Highly diastereoselective and stereodivergent dihydroxylations of acyclic allylic amines: application to the asymmetric synthesis of 3,6-dideoxy-3-amino-L-talose.

Aminohydroxylation of tert-butyl sorbate [tert-butyl (E,E)-hexa-2,4-dienoate] using enantiopure lithium (R)-N-benzyl-N-(α-methylbenzyl)amide and (-)-camphorsulfonyloxaziridine gives tert-butyl (R,R,R,E)-2-hydroxy-3-[N-benzyl-N-(α-methylbenzyl)amino]hex-4-enoate in >99:1 dr.

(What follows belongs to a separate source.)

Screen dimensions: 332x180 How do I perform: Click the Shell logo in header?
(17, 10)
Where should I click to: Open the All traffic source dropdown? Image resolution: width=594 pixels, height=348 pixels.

Subsequent dihydroxylation under Upjohn conditions (OsO(4)/NMO) gives tert-butyl (2R,3R,4S,5S,αR)-2,4,5-trihydroxy-3-[N-benzyl-N-(α-methylbenzyl)amino]hexanoate (in 95:5 dr) while dihydroxylation under Donohoe conditions (OsO(4)/TMEDA) proceeds with antipodal diastereofacial selectivity to give the (R,R,R,R,R)-diastereoisomer (in 95:5 dr). The amino triols resulting from these dihydroxylation reactions are useful for further elaboration, as demonstrated by the asymmetric synthesis of 3,6-dideoxy-3-amino-L-talose.